### ТЕКСТ ДОКУМЕНТА

* * *

Друг, мужайся! День настанет, —
В алом блеске солнце встанет,
Синей бурей море грянет,
Волны песню загудят!
Будет весел многоводный
Пир широкий, пир свободный!
Он сметет волной народной
Наш гранитный каземат!
Мы расскажем миру тайны
Долгих лет и долгих мук.
И в садах родной Украины
Вспомнишь ты, сосед случайный,
Наш условный, тихий стук, —
Стук приветный, стук ответный,
Голос азбуки заветной,
Голос камня: «Тук… тук… тук!»
Голос друга: «Здравствуй, друг!»
Отъезд Г.К. Орджоникидзе был для Владимира большой и чувствительной потерей.
Угнетенное состояние, возникшее у него после того, как из Шлиссельбурга выбыли его друзья — ближайшие, лучшие! — усиливалось еще плохим физическим самочувствием. Начиная с 1916 года здоровье Владимира стало резко ухудшаться. Это был уже десятый год непрерывного пребывания в тюрьмах, лишений, протестов, карцеров, голодовок, всего того, чем тюремная жизнь особенно щедра для строптивых и непокорных, не отделяющих себя от товарищей и их борьбы.

* * *

### ПРИМЕНИТЕ ПРОЧИТАННОЕ
a – Перескажите короче, списком, абзац текста документа, который начинается словами «Угнетенное состояние, возникшее у него». Сохраните главные факты.
b – Согласуются ли с текстом документа утверждения ниже? На каждое ответьте «да» или «нет» и приведите точную цитату, которая это решает.
(i) Здоровье Владимира начало резко ухудшаться с 1916 года.
(ii) Отъезд Г.К. Орджоникидзе Владимир перенес легко.
(iii) В стихах упоминаются сады родной Украины.
c – Перепишите часть текста документа, начиная со слов "И в садах родной" и до слов "и чувствительной потерей." включительно, заменив "сосед" на "товарищ".

* * *

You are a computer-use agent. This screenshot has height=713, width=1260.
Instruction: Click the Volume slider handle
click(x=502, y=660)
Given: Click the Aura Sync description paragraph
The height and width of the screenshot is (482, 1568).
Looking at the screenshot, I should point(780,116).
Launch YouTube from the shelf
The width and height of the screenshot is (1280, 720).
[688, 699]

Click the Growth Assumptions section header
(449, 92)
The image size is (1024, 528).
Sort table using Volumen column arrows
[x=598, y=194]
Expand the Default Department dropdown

* * *

### ПИСЬМЕННЫЕ ОТВЕТЫ
a –
- После того как из Шлиссельбурга выбыли друзья Владимира, у него возникло угнетенное состояние. Его усиливало плохое физическое самочувствие.
- С 1916 года здоровье Владимира стало резко ухудшаться.
- Шел уже десятый год его непрерывного пребывания в тюрьмах, с лишениями, протестами, карцерами и голодовками.

b –
(i) Да: «Начиная с 1916 года здоровье Владимира стало резко ухудшаться».
(ii) Нет: «Отъезд Г.К. Орджоникидзе был для Владимира большой и чувствительной потерей».
(iii) Да: «И в садах родной Украины».

c –
И в садах родной Украины
Вспомнишь ты, товарищ случайный,
Наш условный, тихий стук, —
Стук приветный, стук ответный,
Голос азбуки заветной,
Голос камня: «Тук… тук… тук!»
Голос друга: «Здравствуй, друг!»
Отъезд Г.К. Орджоникидзе был для Владимира большой и чувствительной потерей.